I think nearly everyone at every HOA says their governing documents are horribly written. They are generally not.

Posted By ConchoP on 07/18/2020 9:42 PM

I'm on our board fighting for homeowners and our legal counsel said the court looks heavy on Intent when documents are is such a mess.
This is either false or way too general to be helpful. When the CC&Rs are unclear, sometimes a court will look at something called the "Master Plan" for the HOA, on file with the county or municipality. Said Master Plan has a lot of weight legally. Second, when the CC&Rs are unclear, and the Master Plan is silent, the courts will err on the side of free enjoyment of property. This approach is based on the general rule of courts that terms in a contract that are ambiguous will be interpreted against whoever wrote the contract. This helps ensure that whoever wrote the contract tries to be clear.

Is this legal counsel actually a HOA attorney or at least real estate attorney?

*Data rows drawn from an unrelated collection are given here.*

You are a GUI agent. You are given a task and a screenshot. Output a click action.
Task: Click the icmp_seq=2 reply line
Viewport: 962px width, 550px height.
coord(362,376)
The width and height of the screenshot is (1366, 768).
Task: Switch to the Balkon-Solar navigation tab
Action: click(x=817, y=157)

Posted By ConchoP on 07/18/2020 9:42 PM
The HOA is still under developer control... [snip] Our HOA wants to be able to fine and enforce deed restrictions. The board thnks it was the intent of the developer that the HOA would be able fine for violations since they basically copied and pasted from TCP 209 and want to set a fine policy, but I'm hesitant.
You should be hesitant. Courts want HOAs to follow not some guess at intent, but the actual words in the governing documents to the greatest extent possible. The courts will not guess at intent when it comes to interpreting covenants.

ConchoP
(Texas)

Posts:138


07/19/2020 6:11 AM  
Can we ask the developer at add addendum to the CC&R to let the HOA collect fines for deed-restrictions violations? Or send him a letter asking if we can collect fines for violations and give him 60 days to answer if he doesn't answer we would assume he approves?
ConchoP
(Texas)

Posts:138


07/19/2020 6:13 AM  
Yes legal counsel is an HOA attorney
ConchoP
(Texas)

Posts:138


07/19/2020 6:42 AM  
I do not think we have a Master Plan, for we are phased community. Our HOA attorney said that the court would look at the intent of declarant. And said it would be a good idea for us to write a resolution showing the intent of the developer wanting all sections in the development to be placed into one HOA and not 15.
CathyA3
(Ohio)

Posts:1120


07/19/2020 6:58 AM  
Posted By ConchoP on 07/19/2020 6:11 AM
Can we ask the developer at add addendum to the CC&R to let the HOA collect fines for deed-restrictions violations? Or send him a letter asking if we can collect fines for violations and give him 60 days to answer if he doesn't answer we would assume he approves?



No. Any changes to the CC&Rs must be voted on and approved by the membership. If the developer is still in control (questionable?) then this is usually pretty easy since that person is the controlling interest. If the developer is no longer in control, then a majority of owners must vote to approve of the change - usually a super-majority of 67% or 75%.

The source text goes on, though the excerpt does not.